The Best Synchronization Is No Synchronization: Alternatives to semaphores, mutexes, and CRITICAL_SECTIONs |
|
This essay was prompted by a recent posting in the newsgroup which took someone to task for "using messages for synchronization", saying in effect this was a Bad Thing and that there were perfectly fine mechanisms for synchronization already in place. He cited timers, events, mutexes and semaphores.
I found this a bit odd because timers are not a synchronization mechanism. Events can be used in certain situations, but are not always the best choice. And while mutexes are certainly one of the two important choices for mutual exclusion synchronization, the far more efficient CRITICAL_SECTION was not mentioned. And while semaphores can be used to synchronize the use of countable resources, they are not really a mutual exclusion primitive.
So this essay is going to talk about two mechanisms I use for interthread synchronization: messages and I/O completion ports. A discussion of the tradeoffs between these is covered in a separate essay, so this is going to discuss the philosophy of why these are actually excellent choices for synchronization.
I have seen code of the form
volatile BOOL running; // TRUE to allow thread to run, FALSE to stop it
void CSomeClass::OnBnClickedStop() { ...set running to FALSE }
Now, the problem is how to set the running flag to FALSE.
The correct answer is
running = FALSE;
yet I have seen both of these alternatives:
EnterCriticalSection(&lockRunningFlag); running = FALSE; LeaveCriticalSection(&lockRunningFlag);
and even
InterlockedExchange((volatile long*)&running, FALSE);
The first form is merely grotesque. The second form follows the same error of reasoning, but does so much more efficiently. But in neither case does it make sense to provide an interlock.
An interlock is required only if two or more threads are modifying nonscalar values, or if two or more threads are modifying a scalar in a way that depends upon the previous value in the variable.. In this case, the value is a single scalar value, and is being modified by only one thread, the thread that sets it to FALSE, no matter what the previous value is. The other thread is only reading the value.
An operation like a++, where a can be modified by more than one thread, is not multiprocessor-safe, even if implemented in a single instruction such as inc. In this case, two or more threads would be attempting to modify the value at the same time, and in this case synchronization is mandatory.

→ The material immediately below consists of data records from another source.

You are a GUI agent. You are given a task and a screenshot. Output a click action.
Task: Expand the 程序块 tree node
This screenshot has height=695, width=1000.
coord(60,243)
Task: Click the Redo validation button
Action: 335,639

But it is important to realize that the hardware provides synchronization on 32-bit scalar values implicitly, so an operation that merely stores a value which does not depend on any previous state of the variable does not require synchronization.

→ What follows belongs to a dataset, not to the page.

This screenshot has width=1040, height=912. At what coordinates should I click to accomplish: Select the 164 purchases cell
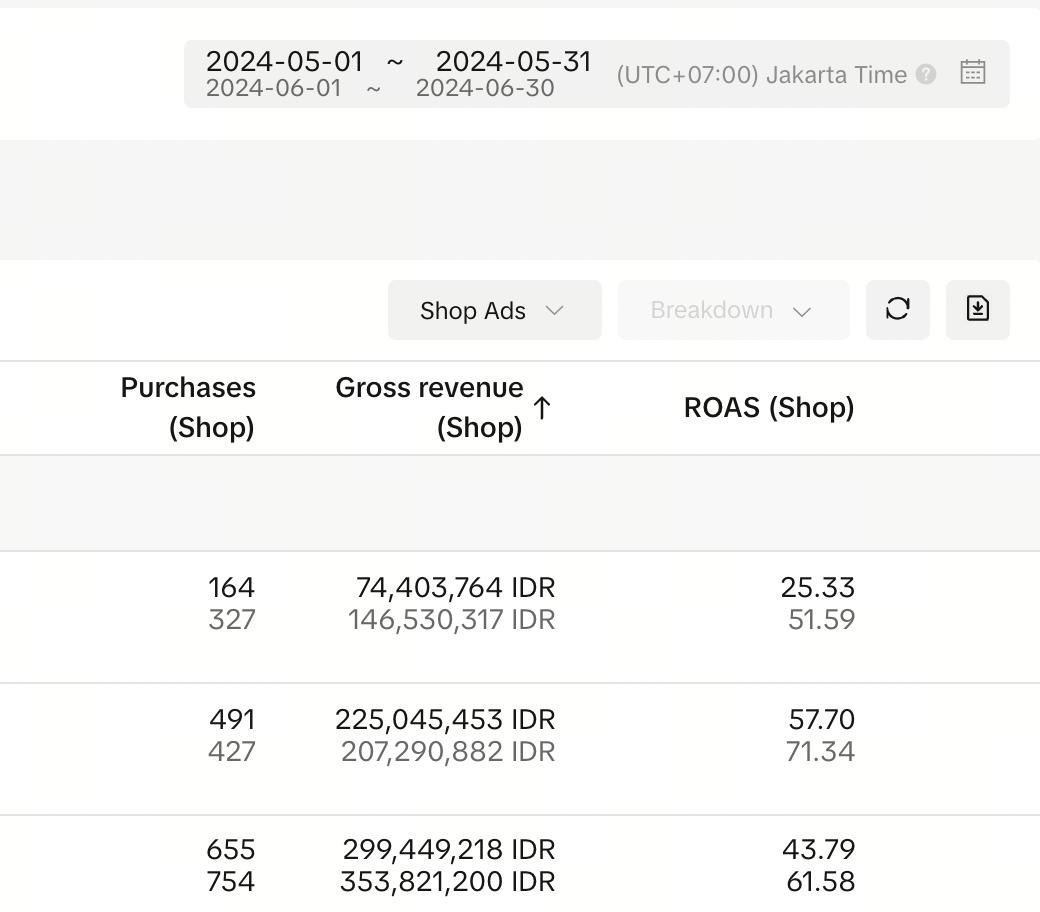click(x=231, y=587)
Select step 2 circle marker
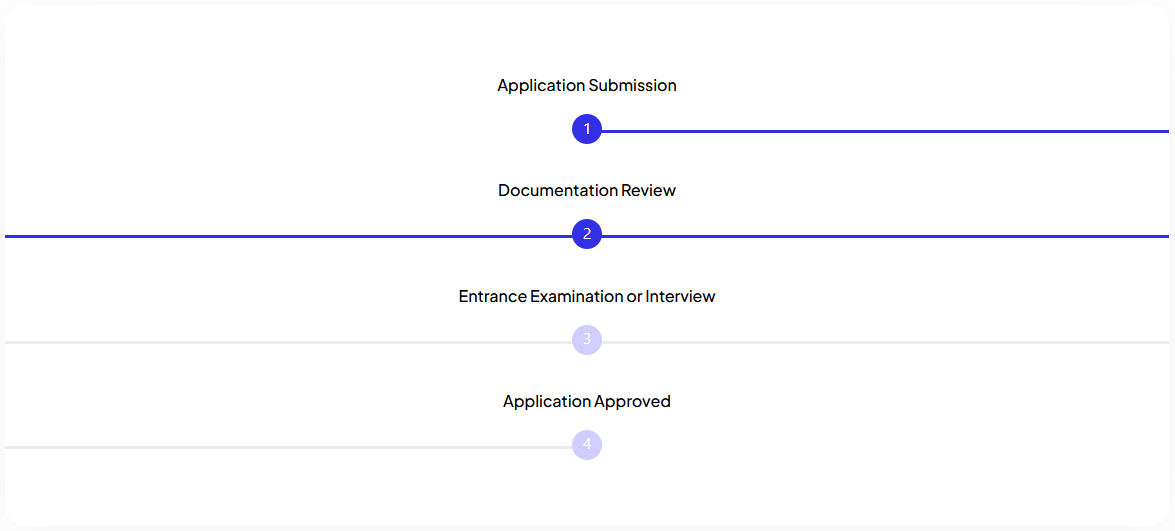 click(x=587, y=234)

An additional property that comes into play here is restricted monotonic mutability. Even if two or more threads were writing the value, they would always write the same value (FALSE), they write the same value no matter what the original value was, and they never change the value to anything else ever again. So the value goes from one particular value to another particular value and only goes one way (monotonic).

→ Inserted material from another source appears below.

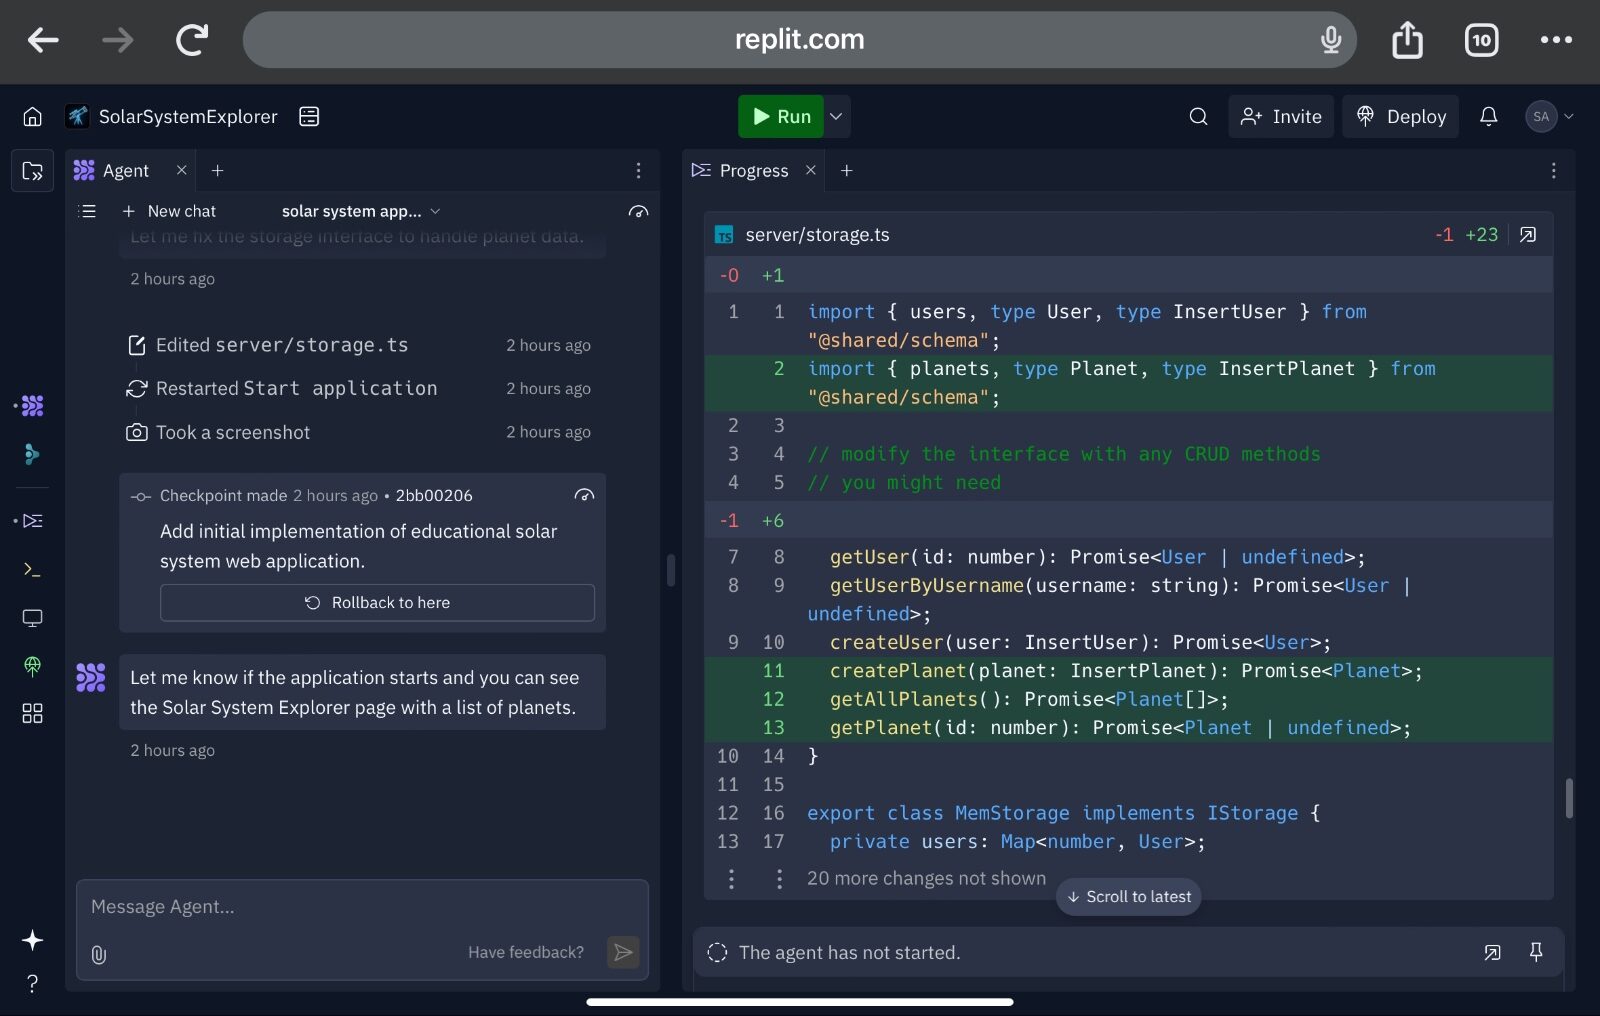The image size is (1600, 1016).
Task: Open the solar system app chat dropdown
Action: tap(436, 211)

If you need to do synchronization, you've already added complexity to your code. If you didn't need to add the synchronization, you have added either unnecessary complexity, or gratuitous complexity. But it is clear that if if two threads are touching the same variable in a way that requires the previous value, or two threads are trying to modify a set of values in one or more objects in a way that require that the entire set of modifications give the illusion of being a single atomic action, then it is clear that you cannot allow two threads to operate on the values without guaranteeing that there will not be inconsistencies caused by concurrent access to the values by other threads.
One of the problems of synchronization primitives is that you must remember to actually use them. If you fail to use them, then your code will malfunction and do something between producing erroneous results, corrupting data, and fatal access faults or storage assertions caused by fatal memory damage. So first, you have to remember to use them.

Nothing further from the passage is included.